Production costs are approximately 60% lower than the United States and roughly half those of Europe, a structural advantage rooted in India’s engineering workforce, lower land and labour costs, and decades of accumulated pharmaceutical manufacturing expertise.

Source
Department of Pharmaceuticals, Government of India (pharma-dept.gov.in/pharma-industry-promotion). Manufacturing unit count and cost advantage figures from the same source.
Pillar 3 — Patent Law Legacy
The 1970 Patents Act and Its Consequences

India’s 1970 Patents Act permitted process patents only — not product patents. For 35 years, Indian companies could legally reverse-engineer any drug and manufacture it through a different process. This created the conditions for a massive generics ecosystem to develop.

When India reintroduced product patents in 2005 under WTO/TRIPS obligations, the industry was already the largest generics manufacturer in the world. The ecosystem was self-sustaining: 650+ US FDA-approved manufacturing plants, 2,000+ WHO-GMP certified facilities, and a global reputation for quality at scale.

Source
India Patents Act 1970; TRIPS compliance via Patents (Amendment) Act, 2005. FDA plant count: OCNAT. WHO-GMP certification: Department of Pharmaceuticals.

What the Difference Looks Like

Abstract policy becomes concrete at the pharmacy counter. These are documented price comparisons for specific drugs — not aggregated averages, but verifiable figures from published sources.

Drug US Price India Price Condition
Sofosbuvir (Sovaldi) $84,000 $50–$539 Hepatitis C (12-week cure)
Biktarvy (HIV) $4,216/month ~$150/month HIV antiretroviral
EFV/TDF/3TC Thousands/year ~$100/year Standard HIV regimen
Atorvastatin 10mg ~$173/month $0.50–$2/month Cholesterol (statin)
Sources
Sofosbuvir: Gilead launch price (2013) vs. Indian generic pricing (PMC/NIH). Biktarvy: US list price vs. Indian licensed generic (SunnyPharma). HIV regimen: ClinicSpots India treatment cost database. Atorvastatin: MedicalNewsToday US retail vs. Medindia Indian drug price database (283+ brands available for 10mg formulation). US prices are list/retail; actual out-of-pocket may be lower with insurance or coupons.

The Global Consequence

India’s pricing architecture is not a domestic story. It is the reason much of the developing world has access to essential medicines at all.

India supplies approximately 40% of all generic drugs used in the United States, making it the largest single source of generics for the American market. In sub-Saharan Africa, nearly 50% of all medicines come from Indian manufacturers.

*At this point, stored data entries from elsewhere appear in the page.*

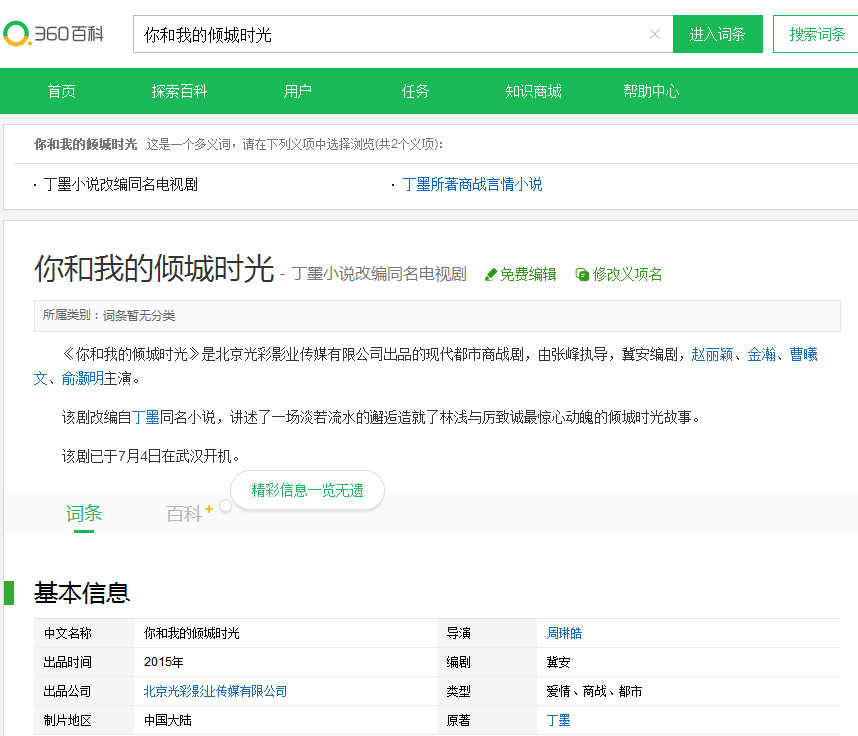Click the 百科+ plus badge icon

[208, 506]

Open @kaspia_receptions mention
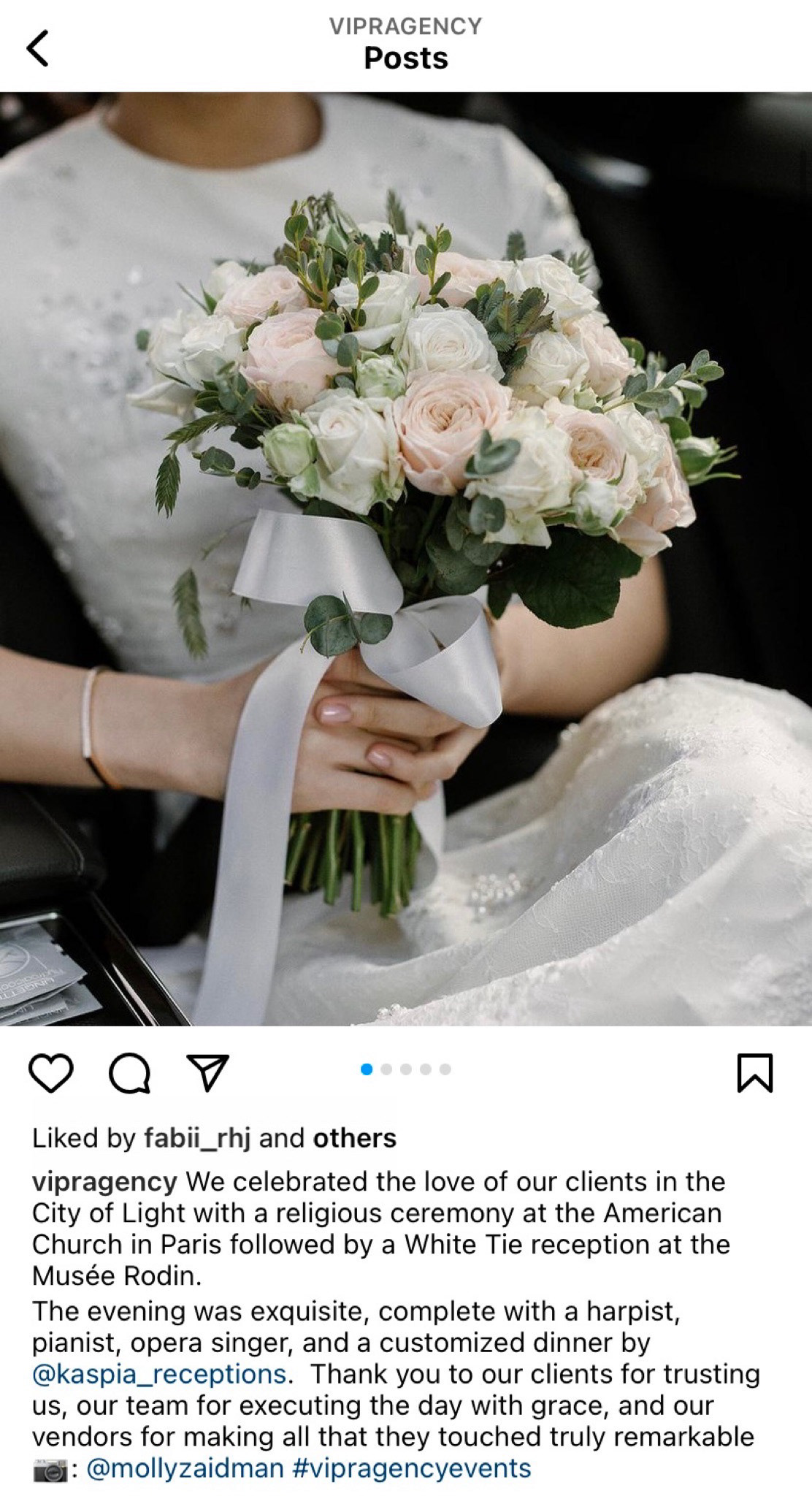[x=160, y=1374]
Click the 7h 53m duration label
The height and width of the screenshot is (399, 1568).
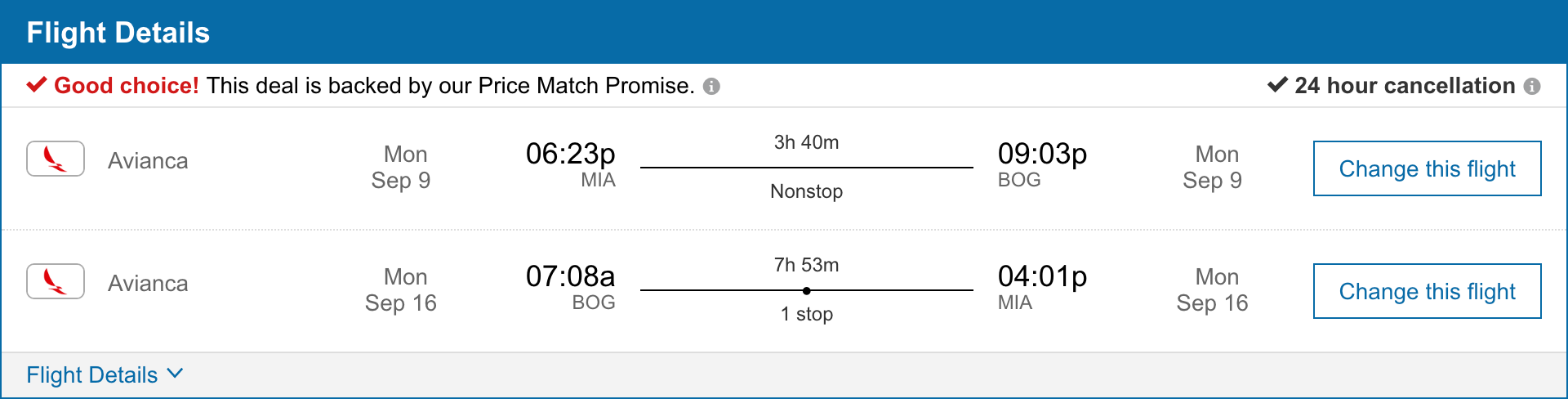tap(806, 265)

And India produces 4–5 billion vaccine doses annually — more than any other country — supplying 60% of global vaccine demand.

The Serum Institute of India alone manufactures 1.5 billion vaccine doses per year. During the COVID-19 pandemic, India’s manufacturing capacity was the backbone of global vaccine distribution to low- and middle-income countries.

20%
Of global generics
by volume
60%
Of global vaccine
demand
~50%
Of Africa’s
generic medicines
~40%
Of US generic
drug supply
Sources
20% global generics: GaBI Online, IBEF. 60% vaccine demand: IBEF, Invest India (range 55–70% depending on measure; WHO procurement data shows 99% of DPT, 52% of BCG, 45% of measles vaccines). 50% Africa: OCNAT, Bain & Company. 40% US generics: OCNAT.
Methodology note: This page uses specific, attributed drug-by-drug price comparisons rather than aggregate claims. US drug prices cited are list/retail prices; actual patient costs vary with insurance, coupons, and pharmacy benefit managers. Indian prices reflect market pricing under DPCO/NLEM regulation. The HHS ASPE international drug price comparison studies cover OECD countries only and do not include India, so direct government-to-government price indices are not available. All source documents are named above.